Visueller Spaziergang durch Hagen
11.04.2008 | 18:48 Uhr 2008-04-11T18:48:00+0200
Mitte. (karo) Seine Bilder sind ein visueller Spaziergang durch das Hagen der 1950er Jahre: Die Sparkasse zeigt Graphiken von Theodor Brün aus der Sammlung des Karl-Ernst-Osthaus-Museums (KEOM).

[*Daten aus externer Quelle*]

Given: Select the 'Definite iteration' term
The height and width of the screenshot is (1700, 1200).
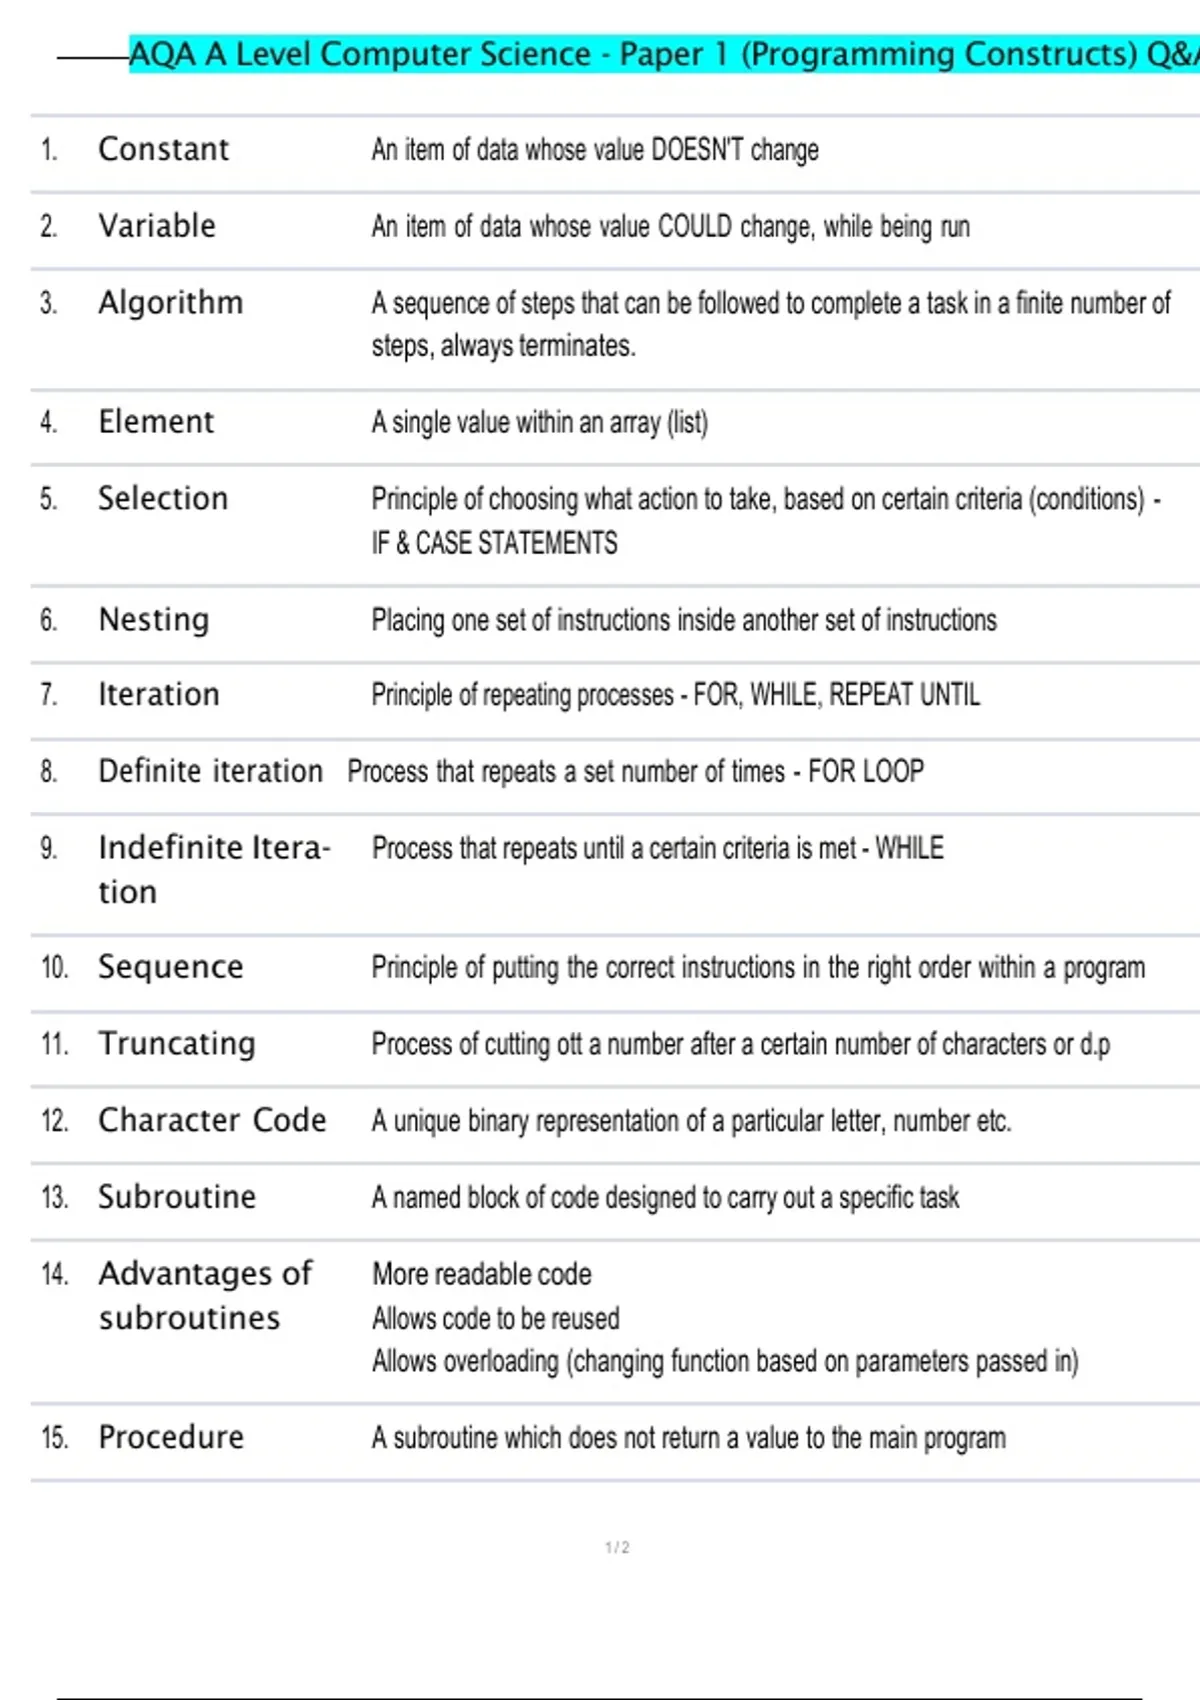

Theodor Brün (1885 - 1981) war ein ausgezeichneter Zeichner. Und ein genauer Beobachter obendrein. Mit schnellen, exakten Tuschestrichen zeichnete er den Verlauf der Volme, deutete die Häuserfassaden rechts und links an, skizzierte Bäume – „vor Ort”, sagt Rouven Lotz, Volontär am KEOM und Kurator der Ausstellung „Theodor Brün – Menschen und Landschaften”. Zu Hause, im Atelier, griff er zu Pinsel und Aquarellfarbe und tauchte die Zeichnung in ein zartes Blaugrau. Genau hat der Künstler auch bei der Beschriftung seiner Bilder gearbeitet, weiß Lotz. „Deswegen kann man noch heute die Orte benennen, die er dargestellt hat.” 35 Graphiken zeigt das KEOM in der Sparkasse, ein Viertel der Brüns, die der Stadt gehören. Zu sehen sind hauptsächlich Hagener Stadtansichten: Landschaften und Menschen – die im Park spazieren gehen, über den Wochenmarkt schlendern oder im Bahnhof auf den Zug warten. Aber auch zwei Szenen aus dem Pariser Cafe´ du Dôme sind dabei, dem Nabel der damaligen Kunstszene, in der Theodor Brüns verkehrte. „Ein Hagener in Paris”, sagt Tyfun Belgin, KEOM-Direktor, über den Künstler, der einen großen Teil seines Lebens in der Volmestadt verbrachte, es in seiner Kunst festhielt – und in die Welt trug.
Die Ausstellung wird heute um 10.30 Uhr eröffnet und ist bis zum 5. Mai im Ausstellungsraum der Sparkasse zu sehen.